Daisy and Daphne

by Rose Macaulay. New York: Boni & Liveright. 1928. 12mo. 334 pp. $2.50.
Miss MACAULAY’s latest novel has been called with thorough inaccuracy the story of a dual personality. Daphne Daisy Arthur may be said to be a dual personality only as everyone alive, except those persons wholly lacking both in the dramatic instinct and in vanity, tries to foist upon all who seem to him worth the trouble an ameliorated representation of himself. But it is true that Daisy’s amelioration is rather a transformation, and that her efforts to impose it upon her chosen public are above the average in violence and continuity: hence the tightness of the coil in which she winds herself.
Like the delectable Crewe Train, the new novel has for its central figure a maid whom there will be none among readers to praise, and very, very few to love. Indeed, Daisy is more unheroic than Denham. For the dull brutality of Denham’s self-absorption, of her incomprehensions and indifferences, approaches a kind of grandeur. There is something of Stonehenge about it. One takes it or leaves it, as the queer saying is. But Daisy is a coward and a liar: and primarily she is a snob. ‘To Daisy belonged that last meanness which has warped so many bourgeois natures from Beau Brummel’s to George Meredith’s.’ Daisy’s one possible appeal to sympathy lies in the fact that she is genuinely in love and obviously headed for serious trouble; but one feels no acuteness of pity for her, except perhaps when she is taken by Raymond, the scientist, on that bleak and bitter bird walk to Burnham Beeches. For here, as Raymond shows the inhumanity to man of vour true bird student, and as Daphne, that hardy little tweed-andleather comrade, all responsiveness, all passionate interest in birds, sinks into the weakling Daisy, shivering, aching, rebelling with the fury of the wretched and ignored, the reader aches and rebels too.
Daisy and Daphne, it is needless to say, shows much penetration; and, even with its occasional lapses from Miss Macaulay’s best wit, it is immensely funny.
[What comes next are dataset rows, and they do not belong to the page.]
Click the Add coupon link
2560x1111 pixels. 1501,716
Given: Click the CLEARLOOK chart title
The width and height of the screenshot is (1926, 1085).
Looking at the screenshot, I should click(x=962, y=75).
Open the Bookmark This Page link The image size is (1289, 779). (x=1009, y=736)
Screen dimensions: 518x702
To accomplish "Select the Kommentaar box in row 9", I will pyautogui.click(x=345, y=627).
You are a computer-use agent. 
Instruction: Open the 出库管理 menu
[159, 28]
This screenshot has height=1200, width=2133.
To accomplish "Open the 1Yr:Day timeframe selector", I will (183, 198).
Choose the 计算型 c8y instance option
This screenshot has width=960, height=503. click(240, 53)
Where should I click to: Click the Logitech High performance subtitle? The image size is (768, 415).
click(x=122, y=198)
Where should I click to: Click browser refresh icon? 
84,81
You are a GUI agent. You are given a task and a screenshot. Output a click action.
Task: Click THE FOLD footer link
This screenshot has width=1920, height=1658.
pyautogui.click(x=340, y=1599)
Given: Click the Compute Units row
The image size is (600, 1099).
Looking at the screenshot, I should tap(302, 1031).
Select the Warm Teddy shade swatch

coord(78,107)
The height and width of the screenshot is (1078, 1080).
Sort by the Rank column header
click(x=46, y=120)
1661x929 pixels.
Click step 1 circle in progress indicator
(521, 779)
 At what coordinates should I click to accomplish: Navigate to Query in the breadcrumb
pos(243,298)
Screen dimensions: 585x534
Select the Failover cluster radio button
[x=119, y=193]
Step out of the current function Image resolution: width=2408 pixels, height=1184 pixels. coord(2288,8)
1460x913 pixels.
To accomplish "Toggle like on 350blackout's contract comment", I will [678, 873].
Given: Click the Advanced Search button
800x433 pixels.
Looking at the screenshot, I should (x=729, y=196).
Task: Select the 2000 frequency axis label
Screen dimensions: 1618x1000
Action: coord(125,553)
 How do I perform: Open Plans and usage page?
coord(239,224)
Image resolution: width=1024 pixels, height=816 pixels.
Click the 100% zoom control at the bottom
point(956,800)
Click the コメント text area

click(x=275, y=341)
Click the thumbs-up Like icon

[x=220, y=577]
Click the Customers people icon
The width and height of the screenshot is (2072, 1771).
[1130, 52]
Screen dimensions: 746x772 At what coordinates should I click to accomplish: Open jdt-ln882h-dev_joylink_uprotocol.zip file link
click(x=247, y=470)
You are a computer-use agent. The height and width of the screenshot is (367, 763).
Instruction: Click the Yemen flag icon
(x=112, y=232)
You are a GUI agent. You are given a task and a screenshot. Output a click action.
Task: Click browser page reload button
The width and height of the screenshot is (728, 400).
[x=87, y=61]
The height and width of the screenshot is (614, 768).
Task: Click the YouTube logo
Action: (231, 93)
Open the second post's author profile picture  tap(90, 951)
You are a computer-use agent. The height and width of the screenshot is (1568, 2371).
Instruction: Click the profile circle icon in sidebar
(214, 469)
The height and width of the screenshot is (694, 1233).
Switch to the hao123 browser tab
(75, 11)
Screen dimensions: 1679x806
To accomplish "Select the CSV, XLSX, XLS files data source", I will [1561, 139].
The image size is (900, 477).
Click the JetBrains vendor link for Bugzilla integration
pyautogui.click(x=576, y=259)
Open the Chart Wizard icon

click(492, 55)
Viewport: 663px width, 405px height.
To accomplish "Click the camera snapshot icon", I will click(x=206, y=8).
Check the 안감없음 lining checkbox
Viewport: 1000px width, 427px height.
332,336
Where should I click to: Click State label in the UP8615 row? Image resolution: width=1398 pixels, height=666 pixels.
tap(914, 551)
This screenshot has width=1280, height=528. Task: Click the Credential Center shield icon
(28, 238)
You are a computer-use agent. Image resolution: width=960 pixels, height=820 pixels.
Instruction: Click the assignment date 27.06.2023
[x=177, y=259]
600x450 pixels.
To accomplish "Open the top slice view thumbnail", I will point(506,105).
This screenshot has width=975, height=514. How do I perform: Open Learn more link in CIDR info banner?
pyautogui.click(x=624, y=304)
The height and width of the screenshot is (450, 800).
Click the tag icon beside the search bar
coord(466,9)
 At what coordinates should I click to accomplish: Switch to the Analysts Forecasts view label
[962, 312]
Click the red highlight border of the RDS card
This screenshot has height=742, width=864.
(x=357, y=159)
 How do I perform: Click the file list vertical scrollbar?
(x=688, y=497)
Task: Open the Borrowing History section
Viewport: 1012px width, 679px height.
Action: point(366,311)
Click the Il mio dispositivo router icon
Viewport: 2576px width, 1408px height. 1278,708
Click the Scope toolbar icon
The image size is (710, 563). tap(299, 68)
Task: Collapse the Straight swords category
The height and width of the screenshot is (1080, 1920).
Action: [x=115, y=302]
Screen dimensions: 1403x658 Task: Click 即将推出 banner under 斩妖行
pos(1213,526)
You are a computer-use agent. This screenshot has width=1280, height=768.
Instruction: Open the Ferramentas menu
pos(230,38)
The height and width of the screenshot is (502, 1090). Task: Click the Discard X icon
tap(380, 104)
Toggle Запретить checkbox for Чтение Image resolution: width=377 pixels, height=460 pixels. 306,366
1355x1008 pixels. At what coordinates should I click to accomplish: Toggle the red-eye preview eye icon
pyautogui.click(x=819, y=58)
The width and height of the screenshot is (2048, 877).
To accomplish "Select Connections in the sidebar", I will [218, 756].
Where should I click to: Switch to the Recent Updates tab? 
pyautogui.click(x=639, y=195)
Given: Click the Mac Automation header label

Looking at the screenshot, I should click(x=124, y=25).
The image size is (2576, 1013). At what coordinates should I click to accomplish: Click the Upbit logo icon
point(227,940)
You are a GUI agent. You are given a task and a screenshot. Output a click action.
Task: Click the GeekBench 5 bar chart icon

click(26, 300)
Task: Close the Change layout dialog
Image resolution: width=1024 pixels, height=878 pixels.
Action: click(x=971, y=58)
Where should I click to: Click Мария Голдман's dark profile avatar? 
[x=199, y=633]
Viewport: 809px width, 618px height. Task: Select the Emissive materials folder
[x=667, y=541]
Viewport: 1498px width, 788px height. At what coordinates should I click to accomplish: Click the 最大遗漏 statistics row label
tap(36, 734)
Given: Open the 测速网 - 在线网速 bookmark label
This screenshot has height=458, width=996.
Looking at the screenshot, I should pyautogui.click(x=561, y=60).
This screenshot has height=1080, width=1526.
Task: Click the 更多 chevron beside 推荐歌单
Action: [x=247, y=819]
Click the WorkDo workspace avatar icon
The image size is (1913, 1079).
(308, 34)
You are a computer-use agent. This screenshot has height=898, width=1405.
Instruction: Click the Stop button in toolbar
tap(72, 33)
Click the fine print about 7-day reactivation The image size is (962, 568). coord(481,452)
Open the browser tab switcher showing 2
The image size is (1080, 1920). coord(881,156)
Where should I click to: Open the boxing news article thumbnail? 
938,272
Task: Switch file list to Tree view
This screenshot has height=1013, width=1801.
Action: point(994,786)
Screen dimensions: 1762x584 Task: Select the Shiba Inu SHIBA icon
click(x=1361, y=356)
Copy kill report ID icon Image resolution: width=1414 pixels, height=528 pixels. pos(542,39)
One ventures to assert that the little girl Cary, that self-sufficient and perspicacious child who contributes so much to Daisy’s undoing, has no duplicate among the shrewder childhood of fiction; and Daisy’s mother is a creation none the less full of savor for being vaguely reminiscent. Mrs. Arthur is a woman not to be downed. She is robustly cheerful over her daughter’s illegitimacy, and she shows the same resilience after being cut to the core of her jolly, vulgar heart by the revelation of Daisy’s panic lest her London friends encounter her breezy parent from East Sheen. It is characteristic of the author that the really moving scene in which Mrs. Arthur, hustled ‘hugger-mugger’ into the bedroom of the London flat, overhears Daisy explaining her away to guests is followed rather than preceded by the easeful tea-drinking scene in East Sheen that shows Mrs. Arthur tincturing her cup with a sturdier drop, and listening, so good-natured and so unmoved, to her sister’s expostulations. For there is no doubt whatever that, as the years pass. Mrs. Arthur will be more and more ail unveneiable and mortifying mother; and the vivacious Miss Macaulay has the artist’s conscience.
One who has a fancy for a comfortable glass of milk will not be pleased with ginger ale, and he who is minded to carol with Pippa should not read Miss Macaulay. For her special talent lies in her gay portrayal of a world somewhat askew.